Software organizations need predictive models to make release decisions. Using estimated post-release defects and the company’s pre-determined threshold for software reliability, it is possible to estimate a release readiness level for each release. This threshold helps managers to make a decision either to release the software, or to delay the release, or to cancel the release. Measuring/quantifying software processes helps software organizations build a measurement repository and monitor trends of development practices in a systematic way. Our experience in building BNs in different organizations showed that there are not a specific set of metrics that should be used in any software development organization to predict reliability in terms of post-release defects. Causal relationships also change from one model to another based on local data collected from the organization. Hence, we suggest that practitioners follow a methodology rather than using same metric sets with the same causal relationships among each other.

Our experience in industry as well as the findings of our systematic review in [3] showed that there is a need for a systematic approach in building BNs. The dataset characteristics, source of data, and types of input and output variables would be important in:

1. identification of structure learning techniques to model cause-effect relationships between variables, and the rationale of choosing the selected technique, and in

2. identification of parameter learning, with respect to

○ how to set the prior distributions, and

○ how to estimate the final parameters of the model (inference), and the rationale of choosing the selected technique.

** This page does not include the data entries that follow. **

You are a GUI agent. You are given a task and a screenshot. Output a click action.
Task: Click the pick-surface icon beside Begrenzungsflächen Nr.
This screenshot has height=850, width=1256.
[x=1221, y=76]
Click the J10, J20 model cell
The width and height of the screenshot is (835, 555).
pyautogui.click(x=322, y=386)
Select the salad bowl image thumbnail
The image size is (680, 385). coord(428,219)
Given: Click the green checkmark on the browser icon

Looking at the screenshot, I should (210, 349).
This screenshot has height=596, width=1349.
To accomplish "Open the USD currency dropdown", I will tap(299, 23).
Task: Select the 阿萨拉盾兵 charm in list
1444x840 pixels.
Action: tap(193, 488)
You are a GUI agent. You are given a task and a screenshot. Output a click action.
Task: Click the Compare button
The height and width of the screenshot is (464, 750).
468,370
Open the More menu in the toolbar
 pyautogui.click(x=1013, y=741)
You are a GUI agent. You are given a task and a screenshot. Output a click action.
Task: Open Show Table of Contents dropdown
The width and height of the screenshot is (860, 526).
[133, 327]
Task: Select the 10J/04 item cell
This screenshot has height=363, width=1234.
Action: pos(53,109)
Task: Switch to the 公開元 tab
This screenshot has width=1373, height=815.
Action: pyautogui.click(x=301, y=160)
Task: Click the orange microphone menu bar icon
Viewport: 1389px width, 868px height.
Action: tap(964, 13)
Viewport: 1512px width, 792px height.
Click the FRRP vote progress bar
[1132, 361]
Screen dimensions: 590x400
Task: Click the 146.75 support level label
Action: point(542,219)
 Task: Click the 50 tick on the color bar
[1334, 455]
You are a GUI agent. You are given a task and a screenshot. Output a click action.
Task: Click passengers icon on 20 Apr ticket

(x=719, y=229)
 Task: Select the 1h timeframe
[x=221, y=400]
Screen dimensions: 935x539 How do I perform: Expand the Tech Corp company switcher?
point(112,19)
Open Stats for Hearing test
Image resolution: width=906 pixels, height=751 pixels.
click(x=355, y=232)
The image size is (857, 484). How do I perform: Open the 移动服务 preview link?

As always, the tool support and tool selection is also an important consideration for adoption and sustainability of a given technique/model in the industry.

Similar to computational biology and healthcare, we need to make decisions under uncertainty using multiple data sources. As we understand the dynamics of BNs and the techniques used for model learning, and inference, these models would enable us to uncover hidden relationships between variables, which cannot be easily identified by experts [1]. BNs will help us determine how scientific belief is modified by data. In the software engineering/software analytics community (both academia and practice), we should embrace BNs as a method for evidence-based statistics to be used in inference and decision making.